Privacy attorney says Apple may be looking at lawsuits, too

Sen. Al Franken (D.-Minn.), who chairs a new privacy panel set up in February, yesterday asked Apple to explain why its iPhones are tracking users' locations.

The Federal Communications Commission (FCC) is also reportedly looking into the matter, while a Congressman from Washington State has followed Franken's lead, promising to ask questions of his own.

Franken's letter to Apple CEO Steve Jobs came after a pair of British researchers reported Wednesday that iPhones and 3G iPads running iOS 4 logged up to 100 location entries daily.

The data is stored in an unencrypted SQLite file on the device, while a copy of the file is regularly backed up by Apple's iTunes during synchronization, then saved on the device owner's Windows PC or Mac.

Security experts have expressed concern that the data is unencrypted and easily readable by anyone with access to a smartphone or tablet -- perhaps after one is lost or stolen -- or to the synching computer.

Franken, who is on the Senate Judiciary Committee, was appointed chairman in February of the newly-created Senate Subcommittee on Privacy, Technology and the Law.
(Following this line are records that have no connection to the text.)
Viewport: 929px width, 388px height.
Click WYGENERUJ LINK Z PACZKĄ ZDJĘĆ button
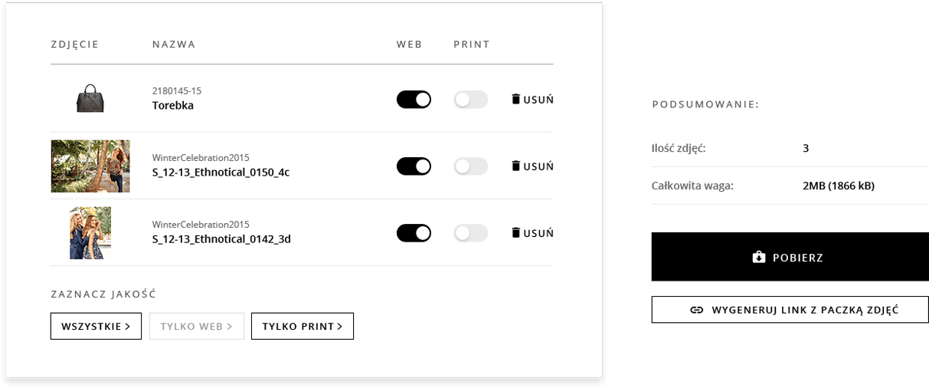pos(790,310)
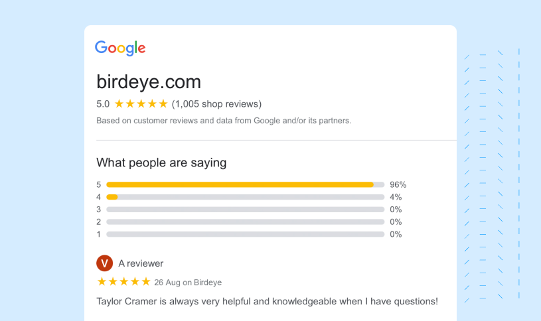Click the Google logo
Image resolution: width=541 pixels, height=321 pixels.
(120, 48)
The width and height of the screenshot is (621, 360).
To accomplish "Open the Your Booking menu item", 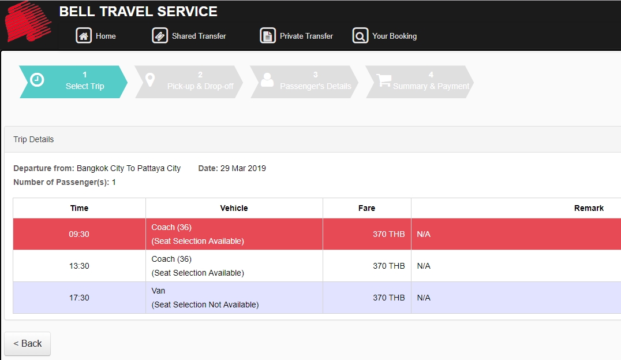I will [394, 36].
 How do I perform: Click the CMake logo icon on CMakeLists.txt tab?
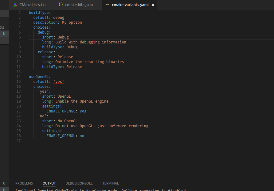15,5
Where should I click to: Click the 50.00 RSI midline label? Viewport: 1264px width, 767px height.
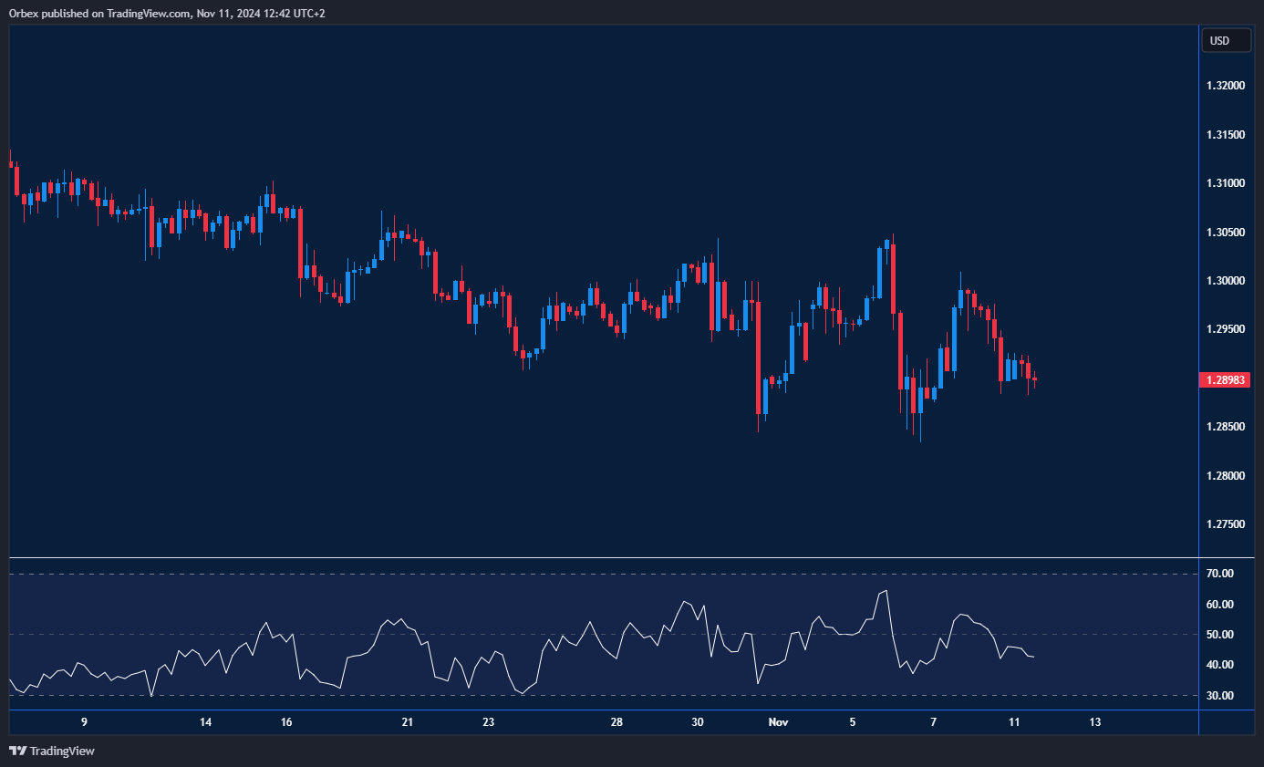pyautogui.click(x=1219, y=635)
"Anyone who gains access to this single file could likely determine the location of a user's home, the businesses he frequents, the doctors he visits, the schools his children attend, and the trips he has taken -- over the past months or even a year," said Franken in the letter to Jobs (download PDF).

Although Jobs is on indefinite medical leave, he remains the CEO of Apple. In his absence, COO Tim Cook is running the company.

Franked posed nine questions and asked for a "prompt response" from Apple.

"Why does Apple collect and compile this location data?" Franked asked. "Why did Apple choose to initiate tracking this data in the iOS 4 operating system?"

Franken also asked for answers to a range of other queries, including how the data was obtained, the location mapping precision, to whom the data is disclosed and whether Apple believes the tracking is covered by its privacy policy.

Additionally, the letter asked why the data was not encrypted and why Apple did "not seek affirmative consent" from users before logging the locations.

"There are numerous ways in which this information could be abused by criminals and bad actors," said Franken in the letter. "Furthermore, there is no indication that this file is any different for underage iPhone and iPad users, meaning that the millions of children and teenagers who use the iPhone and iPad devices also risk having their location collected and compromised."

Apple has not responded to questions about the iOS location tracking.

Rep. Jay Inslee (D-Wash.) also took a shot at Apple in a statement today, saying he was "deeply disturbed" by the news and promised to ask his own questions of the Cupertino, Calif. company.